The present study suggests that, in patients with retinal vein outflow problems such as central retinal vein occlusions, the new, Goldmann contact lens-associated ophthalmodynamometer may give some indirect information about the pressure in the retinal veins. It confirms preceding studies by Hitchings and colleagues showing a marked elevation of retinal vein pressure in patients with central vein occlusion, or retinal veno-venous anastomoses along a horizontal line temporal and nasal to the disc in hemisphere vein occlusion [7]. There are limitations of the present study. The control population suffered from systemic diseases which might have affected the ophthalmodynamometric measurements. The differences in the ophthalmodynamometric measurements between the control group and the study groups, however, were rather marked (Fig. 2), so that the presence of cardiovascular diseases in the control group may not have greatly influenced the results of the present study.

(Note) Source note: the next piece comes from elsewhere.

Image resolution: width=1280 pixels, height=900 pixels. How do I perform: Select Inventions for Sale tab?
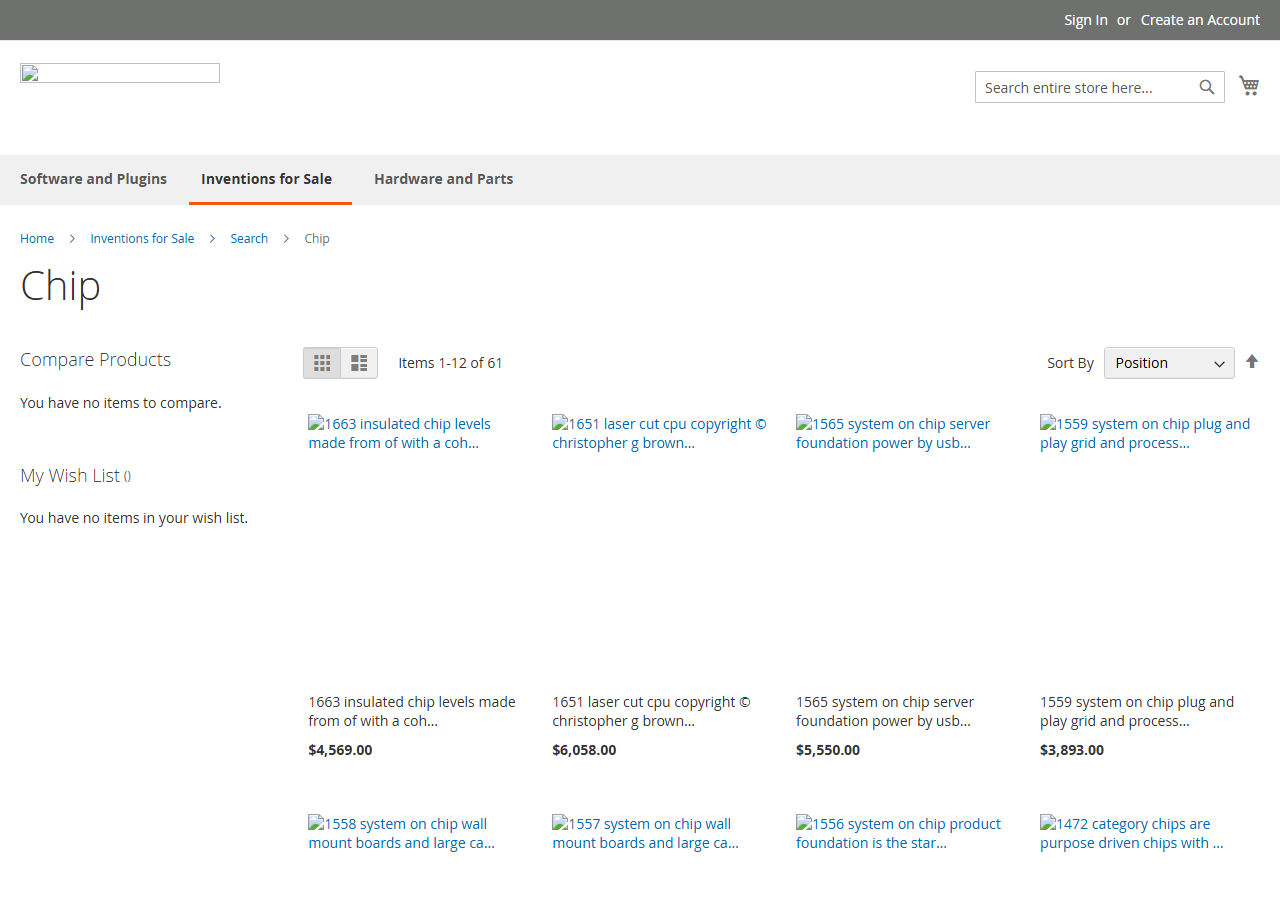pyautogui.click(x=266, y=179)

Given that in the present study the pressure was significantly higher in the eyes with central retinal vein occlusions than in the eyes with branch retinal vein occlusion or with retinal venous stasis, in which the pressure was in turn significantly higher than in the normal eyes (Table 1, Fig. 2), one may consider further evaluating whether monitoring of the retinal vein collapse pressure might be useful in predicting the clinical course of patients with retinal vein occlusions. One may also wish to investigate whether measurement of the central retinal vein collapse pressure in ocular hypertensive eyes or eyes with glaucoma might help to predict the development of central retinal vein occlusion. In this light, determination of the central retinal vein collapse pressure may turn out to be useful for the decision which ocular hypertensive eye needs intraocular pressure-lowering therapy and in which glaucomatous eye the antiglaucomatous treatment should be intensified to prevent an eventual occlusion of the central retinal vein.